If you introduce mass terms in non-abelian gauge theories by hand, the theory is non-renormalisable.

This means that one is forced to introduce the Higgs mechanism (or variations thereof, such as the Stückelberg mechanism), which for some people is rather inelegant (and plagued by problems of naturalness, etc). Oh well, that's the way the cookie crumbles.

Let me quote the first paragraph of the aforementioned section, so as to summarise the main point of the problem:

Is a gauge theory where mass terms are introduced by hand renormalizable?

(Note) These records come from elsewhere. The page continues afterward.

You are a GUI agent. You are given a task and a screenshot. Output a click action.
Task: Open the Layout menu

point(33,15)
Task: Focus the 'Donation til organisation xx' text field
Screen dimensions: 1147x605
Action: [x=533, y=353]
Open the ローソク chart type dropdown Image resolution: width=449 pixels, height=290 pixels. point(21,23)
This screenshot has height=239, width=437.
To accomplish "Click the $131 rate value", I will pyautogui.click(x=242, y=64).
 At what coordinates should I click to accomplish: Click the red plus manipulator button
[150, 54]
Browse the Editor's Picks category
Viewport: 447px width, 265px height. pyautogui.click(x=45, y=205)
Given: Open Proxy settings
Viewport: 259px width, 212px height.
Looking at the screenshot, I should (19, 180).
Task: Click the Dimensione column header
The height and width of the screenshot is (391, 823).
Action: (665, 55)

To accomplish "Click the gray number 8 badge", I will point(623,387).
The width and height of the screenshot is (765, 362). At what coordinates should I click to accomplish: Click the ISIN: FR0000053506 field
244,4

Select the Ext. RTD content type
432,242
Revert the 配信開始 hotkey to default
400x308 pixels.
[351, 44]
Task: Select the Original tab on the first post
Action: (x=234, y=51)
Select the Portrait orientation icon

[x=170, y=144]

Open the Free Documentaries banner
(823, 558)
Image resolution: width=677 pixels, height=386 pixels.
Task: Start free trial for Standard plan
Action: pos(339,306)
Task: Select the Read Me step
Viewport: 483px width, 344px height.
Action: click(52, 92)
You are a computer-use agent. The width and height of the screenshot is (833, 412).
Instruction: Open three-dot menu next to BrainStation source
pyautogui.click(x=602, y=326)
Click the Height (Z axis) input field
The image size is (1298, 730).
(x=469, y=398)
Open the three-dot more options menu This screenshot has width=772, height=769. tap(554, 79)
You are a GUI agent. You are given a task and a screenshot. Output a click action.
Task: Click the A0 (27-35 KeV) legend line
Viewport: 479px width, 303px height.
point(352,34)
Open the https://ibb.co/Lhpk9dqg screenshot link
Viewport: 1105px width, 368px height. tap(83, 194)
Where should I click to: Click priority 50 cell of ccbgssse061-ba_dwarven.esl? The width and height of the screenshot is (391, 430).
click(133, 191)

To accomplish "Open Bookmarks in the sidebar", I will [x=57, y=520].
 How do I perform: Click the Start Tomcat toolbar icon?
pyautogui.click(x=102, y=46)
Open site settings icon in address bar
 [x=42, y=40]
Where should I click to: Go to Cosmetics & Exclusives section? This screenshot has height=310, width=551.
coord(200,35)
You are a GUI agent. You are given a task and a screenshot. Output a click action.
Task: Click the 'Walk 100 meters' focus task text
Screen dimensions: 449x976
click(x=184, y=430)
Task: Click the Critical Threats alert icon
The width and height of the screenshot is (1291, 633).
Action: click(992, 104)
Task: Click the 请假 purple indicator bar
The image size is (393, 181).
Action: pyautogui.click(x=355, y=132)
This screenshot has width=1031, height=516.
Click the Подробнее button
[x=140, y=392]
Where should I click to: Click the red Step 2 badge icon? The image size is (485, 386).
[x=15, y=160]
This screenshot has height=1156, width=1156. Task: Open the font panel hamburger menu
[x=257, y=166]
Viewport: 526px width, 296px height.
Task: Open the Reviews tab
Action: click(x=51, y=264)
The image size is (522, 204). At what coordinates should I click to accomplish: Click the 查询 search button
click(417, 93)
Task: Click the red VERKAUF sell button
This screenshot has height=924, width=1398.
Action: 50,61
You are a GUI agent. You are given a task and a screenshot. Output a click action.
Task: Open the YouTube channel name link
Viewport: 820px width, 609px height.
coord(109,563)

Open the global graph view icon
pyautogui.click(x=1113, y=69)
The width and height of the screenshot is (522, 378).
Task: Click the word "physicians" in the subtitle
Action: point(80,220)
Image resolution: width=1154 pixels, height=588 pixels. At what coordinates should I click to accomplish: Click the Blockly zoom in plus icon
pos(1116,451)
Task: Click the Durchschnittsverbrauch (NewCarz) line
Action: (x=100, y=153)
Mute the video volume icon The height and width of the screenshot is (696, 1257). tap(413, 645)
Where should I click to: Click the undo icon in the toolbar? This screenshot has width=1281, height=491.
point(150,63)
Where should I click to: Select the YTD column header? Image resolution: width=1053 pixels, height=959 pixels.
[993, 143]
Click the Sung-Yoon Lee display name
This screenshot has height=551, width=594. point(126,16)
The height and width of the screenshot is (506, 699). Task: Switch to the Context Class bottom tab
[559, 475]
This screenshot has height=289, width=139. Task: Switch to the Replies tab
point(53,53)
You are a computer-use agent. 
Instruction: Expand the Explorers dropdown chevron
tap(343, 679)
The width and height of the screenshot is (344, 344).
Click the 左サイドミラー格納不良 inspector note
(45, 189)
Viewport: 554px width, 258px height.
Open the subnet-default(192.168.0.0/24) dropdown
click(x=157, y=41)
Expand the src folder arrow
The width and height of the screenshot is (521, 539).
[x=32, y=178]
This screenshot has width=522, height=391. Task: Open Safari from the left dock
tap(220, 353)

In electrodynamics, the situation is favorable. After separation of the gauge field into transverse and longitudinal components, the longitudinal part $k_\mu k_\nu/M^2$ which gives rise to the bad behavior in the propagator does not contribute to the $S$ matrix. This results from the noninteraction of longitudinal and transverse components and from the coupling of the field to a conserved current. In a nonabelian theory, none of these properties is satisfied. Longitudinal and transverse parts do interact, while the current to which the gauge field is coupled is not conserved. On the other hand, unexpected cancellations of divergences at the one-loop level make the theory look like renormalizable. This explains why it took some time to reach a consensus, namely, that the theory is not renormalizable. The way out of this unpleasant situation is to appeal to the mechanism of spontaneous symmetry breaking, to be explained in the next subsection.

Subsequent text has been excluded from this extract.